Processo administrativo e exoneração
Após a revelação das gravações, a Prefeitura instaurou procedimento administrativo disciplinar para investigar a conduta dos procuradores. Ao final da apuração, todos foram considerados culpados e exonerados do cargo. Eles recorreram ao Judiciário. No entanto, a Justiça manteve a exoneração de forma definitiva e todos passaram a ser considerados inidôneos, impedidos de participar de concursos ou ocupar cargos públicos.
Denúncia criminal
Após a exoneração dos procuradores, o Ministério Público decidiu oferecer denúncia criminal contra o grupo, apontando a prática de diversos crimes ocorridos entre 2014 e 2018. De acordo com a denúncia e com a decisão judicial, os procuradores fizeram ameaças aos ex-prefeitos Acir Filló e Zé Biruta para que lhes fossem concedidos benefícios irregulares, que foram negados pelos prefeitos.
Entre os crimes citados pelo Ministério Público estão corrupção passiva, associação criminosa, prevaricação e tentativa de extorsão.
Reação de Acir Filló
Ouvido pela reportagem, o ex-prefeito Acir Filló estava profundamente emocionado ao comentar a condenação.

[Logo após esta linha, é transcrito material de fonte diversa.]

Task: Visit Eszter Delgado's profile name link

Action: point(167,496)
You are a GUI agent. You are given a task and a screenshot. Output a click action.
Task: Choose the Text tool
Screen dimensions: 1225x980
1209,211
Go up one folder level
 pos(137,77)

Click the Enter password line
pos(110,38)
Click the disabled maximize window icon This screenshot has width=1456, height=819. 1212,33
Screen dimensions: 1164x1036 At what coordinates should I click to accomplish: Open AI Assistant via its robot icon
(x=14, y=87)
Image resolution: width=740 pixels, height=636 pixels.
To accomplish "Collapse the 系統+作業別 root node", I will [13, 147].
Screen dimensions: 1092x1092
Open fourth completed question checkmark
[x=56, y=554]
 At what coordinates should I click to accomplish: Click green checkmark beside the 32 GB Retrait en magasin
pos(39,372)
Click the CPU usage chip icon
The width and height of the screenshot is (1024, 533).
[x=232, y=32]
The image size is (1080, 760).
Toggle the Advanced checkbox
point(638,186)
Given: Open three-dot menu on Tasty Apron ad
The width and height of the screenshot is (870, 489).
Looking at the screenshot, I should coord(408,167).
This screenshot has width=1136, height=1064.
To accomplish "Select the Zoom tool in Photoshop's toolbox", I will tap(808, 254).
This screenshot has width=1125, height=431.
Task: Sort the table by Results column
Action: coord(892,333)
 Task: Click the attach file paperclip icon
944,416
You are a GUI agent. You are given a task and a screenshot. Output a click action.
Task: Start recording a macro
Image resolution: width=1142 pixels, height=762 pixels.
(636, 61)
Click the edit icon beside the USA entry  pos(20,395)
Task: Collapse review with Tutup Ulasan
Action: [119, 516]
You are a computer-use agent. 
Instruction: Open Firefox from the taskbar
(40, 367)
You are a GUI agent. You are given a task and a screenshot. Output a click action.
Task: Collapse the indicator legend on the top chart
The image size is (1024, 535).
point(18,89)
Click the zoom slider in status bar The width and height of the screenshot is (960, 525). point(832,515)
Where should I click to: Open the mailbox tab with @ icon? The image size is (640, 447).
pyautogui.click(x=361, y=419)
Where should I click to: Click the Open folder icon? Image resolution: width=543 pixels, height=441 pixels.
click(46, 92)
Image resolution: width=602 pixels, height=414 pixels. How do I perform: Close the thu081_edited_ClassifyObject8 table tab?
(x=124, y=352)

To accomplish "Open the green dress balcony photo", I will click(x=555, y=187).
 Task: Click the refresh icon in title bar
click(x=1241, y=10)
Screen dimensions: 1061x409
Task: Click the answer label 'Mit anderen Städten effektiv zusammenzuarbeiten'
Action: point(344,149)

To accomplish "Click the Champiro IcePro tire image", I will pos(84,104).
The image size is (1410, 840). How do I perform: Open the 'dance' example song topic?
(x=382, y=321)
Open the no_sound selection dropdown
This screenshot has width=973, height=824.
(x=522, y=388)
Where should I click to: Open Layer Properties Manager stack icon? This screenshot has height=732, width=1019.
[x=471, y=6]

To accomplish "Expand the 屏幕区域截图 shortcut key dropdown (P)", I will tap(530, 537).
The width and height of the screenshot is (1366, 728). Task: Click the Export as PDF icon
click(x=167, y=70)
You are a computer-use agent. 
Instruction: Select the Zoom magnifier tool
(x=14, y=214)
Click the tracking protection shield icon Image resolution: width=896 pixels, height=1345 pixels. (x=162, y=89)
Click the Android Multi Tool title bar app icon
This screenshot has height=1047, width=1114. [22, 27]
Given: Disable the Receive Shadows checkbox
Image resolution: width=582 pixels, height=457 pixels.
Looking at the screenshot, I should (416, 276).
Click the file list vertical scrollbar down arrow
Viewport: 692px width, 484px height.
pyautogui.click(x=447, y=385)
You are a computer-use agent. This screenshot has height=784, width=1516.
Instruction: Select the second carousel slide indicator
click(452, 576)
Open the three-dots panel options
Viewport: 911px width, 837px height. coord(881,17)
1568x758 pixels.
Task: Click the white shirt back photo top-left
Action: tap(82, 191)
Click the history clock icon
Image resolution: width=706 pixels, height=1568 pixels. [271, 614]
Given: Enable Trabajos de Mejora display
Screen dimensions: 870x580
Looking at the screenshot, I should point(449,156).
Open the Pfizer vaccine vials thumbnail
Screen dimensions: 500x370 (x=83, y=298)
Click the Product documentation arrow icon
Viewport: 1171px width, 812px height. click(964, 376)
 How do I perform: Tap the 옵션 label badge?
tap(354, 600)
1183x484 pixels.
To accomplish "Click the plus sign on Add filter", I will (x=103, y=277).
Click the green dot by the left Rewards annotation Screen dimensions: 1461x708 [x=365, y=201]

“Esses procuradores fizeram denúncias contra mim utilizando documentos falsos. Me perseguiram e destruíram a minha vida e a vida de outras pessoas. Algumas morreram de depressão ou ficaram doentes tamanha a vergonha que passaram. Eu fiquei muitos anos sem a minha liberdade, em Tremembé, em razão das acusações fabricadas. Mas a justiça foi feita. Eu e minha família sofremos muito, mas a justiça de Deus e a dos homens prevaleceu. Graças a Deus tudo está esclarecido e a sociedade sabe a verdade”.
Questionado se se sentia aliviado com a decisão judicial, Filló respondeu de forma contundente:
“Eu não fico aliviado porque a minha vida foi praticamente destruída. Estou recomeçando porque Deus me deu forças, me tirou do fundo do poço. Muita gente me julgou, apontou o dedo e me condenou. Outros me deram total apoio. Hoje todos sabem o que aconteceu. Não estou aliviado, mas estou com a consciência limpa. A dor pela injustiça e vergonha que passei foi muito grande”.
Advogados e juristas ouvidos pela reportagem afirmaram que, com a condenação dos procuradores e a comprovação de que eles usaram documentos falsos para acusar Acir Filló, agora todos os processos podem ser anulados e Filló será inocentado e ficará com a ficha totalmente limpa.
Defesa
O ex-procurador Marcus Vinícius ainda poderá recorrer da condenação em liberdade.
Procurado pela reportagem, o ex-prefeito Zé Biruta não se manifestou até o momento. A reportagem também não conseguiu contato com a defesa dos ex-procuradores, que permanece com espaço aberto para manifestação.